What, What!

THEY SLEPT!! THEY SLEPT!!! I don’t know what happened, but after a slight bout of fussiness at around 10 p.m., both boys zonked out and slept through till their appropriately timed feedings, after which they quietly zonked out again. I actually managed one or two extended stretches of sleep which has me feeling positively celebratory today.

And truly, I don’t know what we did differently, other than the fact that we never even tried to put them into their bassinet, instead putting them to bed right next to us. I know there are strong opinions in both directions, and I may regret the decision to let them sleep in our bed six or eight months from now, but that will also be six to eight months during which I (and they) have hopefully slept well.

Sigh. I don’t know– I’m just feeling all of this out as we go along. There may come a time when I will want to use some expert plan or another, but for now, we’re just figuring out bit by bit what works for us. The co-sleeper unit thingy arrives tomorrow, and we will see whether it works or not. We are also considering putting an extra mattress on the floor of our bedroom, so that I can sleep there with the boys one H goes back to work (so he can get a bit less disrupted sleep, but still be close by for times when I need help, and so the boys and I can spread out a bit). Again, we’ll see what works for us.

Ah, and now, duty calls (in the form of doodie, courtesy of Sweet Jack… I love that he smiles in his sleep after he fills up his diaper… weirdo. And Henry has started this kind of whimpery noise after he sneezes: “ACHOO! *siiiiiigh*” Weird boys.). I really appreciate all of the advice, and will continue to consult all of it as we try various ways to make it through this surreal newborn time.

This entry was posted in the sparks. Bookmark the permalink.

11 Responses to What, What!

  1. Tracy says:

    One of my friends had a baby in January, and she was asking for advice on something or other. I told her she could line up 10 moms, and ask them the same question, and she'd likely get 10 different answers. Every situation is different…from the relationship between mom and dad, their priorities, work schedules, baby's temperments, and even such things as home layout!
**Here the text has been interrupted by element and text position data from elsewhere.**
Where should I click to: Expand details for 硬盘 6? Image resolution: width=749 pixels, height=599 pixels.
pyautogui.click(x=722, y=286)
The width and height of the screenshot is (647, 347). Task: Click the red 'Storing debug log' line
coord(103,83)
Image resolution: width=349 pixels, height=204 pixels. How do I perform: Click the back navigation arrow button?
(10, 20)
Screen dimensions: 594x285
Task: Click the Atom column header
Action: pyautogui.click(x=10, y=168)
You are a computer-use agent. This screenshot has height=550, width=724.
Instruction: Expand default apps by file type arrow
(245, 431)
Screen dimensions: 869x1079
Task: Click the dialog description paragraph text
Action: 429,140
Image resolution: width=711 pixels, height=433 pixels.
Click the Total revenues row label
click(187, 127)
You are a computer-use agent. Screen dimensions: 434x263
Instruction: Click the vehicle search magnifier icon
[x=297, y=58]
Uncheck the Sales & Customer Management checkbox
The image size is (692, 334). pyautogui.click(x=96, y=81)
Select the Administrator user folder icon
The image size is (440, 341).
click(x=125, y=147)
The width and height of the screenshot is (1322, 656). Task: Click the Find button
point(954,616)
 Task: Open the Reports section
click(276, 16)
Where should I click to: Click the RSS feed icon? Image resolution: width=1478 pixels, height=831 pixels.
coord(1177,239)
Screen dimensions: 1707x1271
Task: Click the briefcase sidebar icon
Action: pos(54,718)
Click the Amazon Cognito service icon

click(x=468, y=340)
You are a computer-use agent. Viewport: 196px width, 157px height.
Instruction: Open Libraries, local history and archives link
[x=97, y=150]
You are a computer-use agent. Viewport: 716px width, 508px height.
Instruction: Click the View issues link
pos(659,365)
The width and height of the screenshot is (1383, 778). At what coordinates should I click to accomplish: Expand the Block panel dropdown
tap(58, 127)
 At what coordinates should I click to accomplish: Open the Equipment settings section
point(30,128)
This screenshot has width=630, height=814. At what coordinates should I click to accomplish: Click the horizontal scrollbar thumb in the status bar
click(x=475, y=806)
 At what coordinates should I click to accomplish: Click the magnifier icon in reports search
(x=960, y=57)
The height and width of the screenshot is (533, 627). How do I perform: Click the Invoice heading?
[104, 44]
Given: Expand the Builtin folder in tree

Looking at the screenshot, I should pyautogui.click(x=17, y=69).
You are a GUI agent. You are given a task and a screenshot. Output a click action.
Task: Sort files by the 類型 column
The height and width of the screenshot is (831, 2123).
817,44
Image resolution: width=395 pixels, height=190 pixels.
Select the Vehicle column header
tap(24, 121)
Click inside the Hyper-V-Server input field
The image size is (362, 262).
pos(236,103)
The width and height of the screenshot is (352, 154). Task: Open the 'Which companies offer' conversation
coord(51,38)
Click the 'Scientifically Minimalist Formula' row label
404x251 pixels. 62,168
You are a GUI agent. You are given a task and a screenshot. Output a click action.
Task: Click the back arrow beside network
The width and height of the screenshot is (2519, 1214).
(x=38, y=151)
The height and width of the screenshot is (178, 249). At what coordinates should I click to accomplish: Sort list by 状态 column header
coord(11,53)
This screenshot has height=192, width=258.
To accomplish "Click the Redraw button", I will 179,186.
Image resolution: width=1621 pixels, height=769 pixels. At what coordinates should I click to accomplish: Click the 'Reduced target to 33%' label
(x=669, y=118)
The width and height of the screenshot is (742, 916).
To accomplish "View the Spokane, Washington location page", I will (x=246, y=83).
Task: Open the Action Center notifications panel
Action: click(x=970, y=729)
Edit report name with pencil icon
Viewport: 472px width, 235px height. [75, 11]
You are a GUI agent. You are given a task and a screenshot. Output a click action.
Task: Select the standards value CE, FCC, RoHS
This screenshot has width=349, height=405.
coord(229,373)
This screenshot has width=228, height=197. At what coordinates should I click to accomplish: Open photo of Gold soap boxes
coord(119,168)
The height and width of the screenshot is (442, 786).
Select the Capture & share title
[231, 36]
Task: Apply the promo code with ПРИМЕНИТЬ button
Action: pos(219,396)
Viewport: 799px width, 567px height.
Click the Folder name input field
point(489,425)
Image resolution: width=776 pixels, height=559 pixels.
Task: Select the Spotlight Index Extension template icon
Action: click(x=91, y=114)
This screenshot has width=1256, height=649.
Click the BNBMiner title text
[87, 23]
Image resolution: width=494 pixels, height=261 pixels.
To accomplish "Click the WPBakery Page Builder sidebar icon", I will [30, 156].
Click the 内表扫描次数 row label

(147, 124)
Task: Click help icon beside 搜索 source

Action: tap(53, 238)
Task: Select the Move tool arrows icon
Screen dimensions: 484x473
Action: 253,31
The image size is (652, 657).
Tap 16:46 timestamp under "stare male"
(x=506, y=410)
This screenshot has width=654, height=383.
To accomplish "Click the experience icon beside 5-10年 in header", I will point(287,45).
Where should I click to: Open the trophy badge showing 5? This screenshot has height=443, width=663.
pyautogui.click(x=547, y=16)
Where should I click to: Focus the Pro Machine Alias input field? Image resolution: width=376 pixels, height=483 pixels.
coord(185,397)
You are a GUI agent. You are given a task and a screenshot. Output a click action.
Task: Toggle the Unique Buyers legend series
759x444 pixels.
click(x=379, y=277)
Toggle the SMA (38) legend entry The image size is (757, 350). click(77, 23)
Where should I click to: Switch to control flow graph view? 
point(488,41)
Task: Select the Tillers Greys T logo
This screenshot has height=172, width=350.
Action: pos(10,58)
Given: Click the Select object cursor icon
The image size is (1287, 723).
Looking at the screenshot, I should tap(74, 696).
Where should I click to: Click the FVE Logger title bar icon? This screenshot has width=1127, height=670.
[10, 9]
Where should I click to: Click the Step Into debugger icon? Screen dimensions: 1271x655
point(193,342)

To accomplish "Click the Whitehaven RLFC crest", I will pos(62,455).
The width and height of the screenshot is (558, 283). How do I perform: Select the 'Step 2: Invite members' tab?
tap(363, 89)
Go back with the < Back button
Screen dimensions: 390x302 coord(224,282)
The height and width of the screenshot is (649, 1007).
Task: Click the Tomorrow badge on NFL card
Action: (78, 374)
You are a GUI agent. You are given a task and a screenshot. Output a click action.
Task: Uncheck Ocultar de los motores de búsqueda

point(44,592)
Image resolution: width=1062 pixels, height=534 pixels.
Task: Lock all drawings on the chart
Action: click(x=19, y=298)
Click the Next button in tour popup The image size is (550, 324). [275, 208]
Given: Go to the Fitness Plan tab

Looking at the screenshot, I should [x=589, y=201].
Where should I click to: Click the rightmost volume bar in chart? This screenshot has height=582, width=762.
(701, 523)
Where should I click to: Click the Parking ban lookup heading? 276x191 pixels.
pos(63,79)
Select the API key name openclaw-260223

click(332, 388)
Anyway, the bottom line is EVERY mom is just feeling her way out, and even if you have preconceived ideas of how you're going to do this or that, those ideas don't necessarily work, and you have to start from scratch until you've figured it out. You're doing what is right for you and your family, and that is all that matters.

  2. Kait says:

    I just read an article at the doctor's office about cosleeping being a leading cause of SIDS in the US. I'm not trying to scare or judge you, just wanted to let you know. I personally have no opinions about it. Congrats on the sleeping. I don't know how you're doing it with twins. You are a rock star!

  3. Melis.sa says:

    Woot about the sleep!!!Do what's best for you & your family 🙂

  4. SassyMama says:

    Yay for sleeping!

  5. luxzia says:

    As you know, we have the friend with all the opinions on child-rearing…But from what I gather co-sleeping is only dangerous when the adults have been drinking, are on medication that causes drowsiness or otherwise somehow on some substance that inhibits reactions (and actually if the parent has been smoking too). Most people around the world practice co-sleeping (or practice probably isn't even the right word – they just do it because it's what they've always done).That being said, parenting is a process, like life itself and like everyone else is saying, you'll figure out what is best as you go along.

  6. Luxzia is right – drugs, alcohol, smoking are all risk factors with co-sleeping, as is sleeping on an unsafe surface, like a waterbed or a couch. Most of the studies that link co-sleeping with SIDS don't generally take those things into account. In my opinion and based on things I've read, which include a really good article from Mothering magazine (think you can find that article online), what is good enough for the whole of human history is good enough for me. Not to say that it's wrong to have other arrangements, it's just that it works for me and I'm totally convinced that it's safe when practiced safely. Also, the other bed idea is a good one – I got better sleep once Manny got kicked out, probably because of more space but also I think cause I wasn't worried about waking him up, so I could just do what I needed to do and not try to be alert enough to think about whether I was disturbing him. But most of all, WOOOOOT on the sleep!

  7. jenn says:

    Yay for sleep! That was pretty much our first co-sleep night too. I second the increased risk with drinking, smoking, medication- Any night I had even one drink (or the hub did) we suffered through with the crib or bassinet. She ended up regressing at a point while co-sleeping which is when we switched to her own crib in her own room- I think it was around 4 months. It went up & down- but right after her birthday she started sleeping 8-8. So- hopefully it doesn't take a year, but you figure out what works for you & yours.

  8. Photogrl says:

    Yay! I'm SO happy you got a good solid time of sleep!Hoping it continues for ALL of you!

  9. Ellen K. says:

    Yay for sleeping!Like Tracy said, you could get 10 answers from 10 different moms. I threw out half my preconceptions when I found out I was pregnant with twins, and the other half when the girls arrived!Most accidental deaths from co-sleeping are due to a parent under the influence or drugs, alcohol, or sedative-like medications. There was such a case here recently — the mom's blood alcohol level was through the roof. I worked on a big book about SIDS. One of the big risk factors is change in caregivers and place of sleep. By which I mean having a relative watch the baby without having a safe crib or pack & play in which to put the baby, so the baby ends up on the couch between pillows or on a soft bed with lots of bedding, or the older relative is highly resistant to "back to sleep." That's a really big one.So I don't think co-sleeping is risky across the board. We did it a bit, and most of the new parents I know have done it in the earliest weeks.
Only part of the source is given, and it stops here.